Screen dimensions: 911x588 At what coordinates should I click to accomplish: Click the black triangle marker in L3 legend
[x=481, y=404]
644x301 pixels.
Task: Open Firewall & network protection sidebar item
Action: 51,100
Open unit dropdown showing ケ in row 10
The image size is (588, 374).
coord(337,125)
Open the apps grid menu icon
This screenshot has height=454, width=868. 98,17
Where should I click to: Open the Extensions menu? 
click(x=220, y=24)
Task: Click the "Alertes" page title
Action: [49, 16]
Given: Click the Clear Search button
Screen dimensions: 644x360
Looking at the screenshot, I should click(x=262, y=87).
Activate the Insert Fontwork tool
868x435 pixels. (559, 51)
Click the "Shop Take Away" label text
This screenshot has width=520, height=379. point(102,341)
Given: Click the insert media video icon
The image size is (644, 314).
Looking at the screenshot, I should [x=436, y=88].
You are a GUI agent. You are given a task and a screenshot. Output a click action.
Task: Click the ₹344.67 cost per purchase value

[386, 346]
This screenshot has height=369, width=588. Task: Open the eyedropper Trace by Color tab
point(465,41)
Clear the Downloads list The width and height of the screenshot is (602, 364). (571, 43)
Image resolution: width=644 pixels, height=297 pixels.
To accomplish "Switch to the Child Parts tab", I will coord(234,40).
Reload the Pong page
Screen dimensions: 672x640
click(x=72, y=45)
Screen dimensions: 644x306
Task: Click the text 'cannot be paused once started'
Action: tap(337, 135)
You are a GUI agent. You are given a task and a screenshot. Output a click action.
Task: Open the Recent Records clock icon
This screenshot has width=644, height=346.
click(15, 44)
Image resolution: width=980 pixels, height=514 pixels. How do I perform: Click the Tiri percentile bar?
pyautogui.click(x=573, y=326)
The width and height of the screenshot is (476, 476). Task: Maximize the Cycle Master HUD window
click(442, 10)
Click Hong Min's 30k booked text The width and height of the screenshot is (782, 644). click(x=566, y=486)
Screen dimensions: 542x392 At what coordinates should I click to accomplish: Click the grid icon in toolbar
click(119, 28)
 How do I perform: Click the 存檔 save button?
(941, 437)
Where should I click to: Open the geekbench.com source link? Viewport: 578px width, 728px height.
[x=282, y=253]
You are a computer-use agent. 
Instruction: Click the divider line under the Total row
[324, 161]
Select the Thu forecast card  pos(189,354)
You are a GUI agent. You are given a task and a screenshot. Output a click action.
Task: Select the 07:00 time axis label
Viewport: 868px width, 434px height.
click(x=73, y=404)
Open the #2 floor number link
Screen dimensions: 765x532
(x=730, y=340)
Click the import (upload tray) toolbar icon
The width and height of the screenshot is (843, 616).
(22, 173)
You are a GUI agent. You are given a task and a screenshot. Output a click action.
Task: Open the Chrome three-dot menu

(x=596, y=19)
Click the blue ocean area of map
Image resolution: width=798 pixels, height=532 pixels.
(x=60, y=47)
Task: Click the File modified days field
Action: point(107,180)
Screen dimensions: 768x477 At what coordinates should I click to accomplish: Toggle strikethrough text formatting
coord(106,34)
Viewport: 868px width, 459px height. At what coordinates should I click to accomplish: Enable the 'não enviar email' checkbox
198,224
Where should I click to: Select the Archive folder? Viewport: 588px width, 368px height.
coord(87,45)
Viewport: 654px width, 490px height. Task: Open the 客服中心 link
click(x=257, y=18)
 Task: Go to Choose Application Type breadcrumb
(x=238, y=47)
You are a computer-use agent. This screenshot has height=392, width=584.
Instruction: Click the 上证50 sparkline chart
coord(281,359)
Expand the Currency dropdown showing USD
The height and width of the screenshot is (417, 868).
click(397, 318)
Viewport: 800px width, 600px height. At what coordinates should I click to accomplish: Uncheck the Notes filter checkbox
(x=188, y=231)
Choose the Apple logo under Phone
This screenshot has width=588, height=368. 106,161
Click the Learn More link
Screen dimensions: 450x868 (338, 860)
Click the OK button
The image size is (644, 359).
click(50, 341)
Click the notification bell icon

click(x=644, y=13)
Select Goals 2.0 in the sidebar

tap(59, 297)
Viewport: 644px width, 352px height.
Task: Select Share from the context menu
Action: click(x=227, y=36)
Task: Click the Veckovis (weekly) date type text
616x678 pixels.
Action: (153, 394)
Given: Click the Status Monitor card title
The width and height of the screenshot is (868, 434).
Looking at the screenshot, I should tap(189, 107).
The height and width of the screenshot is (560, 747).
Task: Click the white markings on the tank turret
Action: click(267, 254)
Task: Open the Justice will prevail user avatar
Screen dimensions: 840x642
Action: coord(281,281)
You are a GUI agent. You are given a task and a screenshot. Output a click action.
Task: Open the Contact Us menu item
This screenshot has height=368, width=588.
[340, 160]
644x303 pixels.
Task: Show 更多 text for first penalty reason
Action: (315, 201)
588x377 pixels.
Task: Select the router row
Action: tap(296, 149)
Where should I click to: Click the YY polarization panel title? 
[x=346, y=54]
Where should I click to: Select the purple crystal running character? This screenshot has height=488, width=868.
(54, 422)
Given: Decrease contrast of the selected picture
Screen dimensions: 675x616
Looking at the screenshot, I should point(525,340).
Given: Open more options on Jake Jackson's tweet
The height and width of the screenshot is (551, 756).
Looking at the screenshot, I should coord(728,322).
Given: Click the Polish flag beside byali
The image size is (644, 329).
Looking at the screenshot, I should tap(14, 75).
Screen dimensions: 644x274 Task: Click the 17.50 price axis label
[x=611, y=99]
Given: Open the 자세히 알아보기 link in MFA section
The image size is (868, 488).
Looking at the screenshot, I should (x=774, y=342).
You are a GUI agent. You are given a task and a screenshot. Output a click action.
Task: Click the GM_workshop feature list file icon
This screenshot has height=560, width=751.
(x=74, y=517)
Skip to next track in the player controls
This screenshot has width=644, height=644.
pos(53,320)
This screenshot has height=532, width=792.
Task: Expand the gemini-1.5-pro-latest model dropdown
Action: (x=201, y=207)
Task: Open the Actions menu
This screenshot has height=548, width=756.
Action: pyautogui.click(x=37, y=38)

────────

> **WHAT TO DO**
The task calls for every line of the material that contains the string "card".

> **RESULT FOR THIS EXERCISE**
Select the Thu forecast card  pos(189,354)
Given: Click the Status Monitor card title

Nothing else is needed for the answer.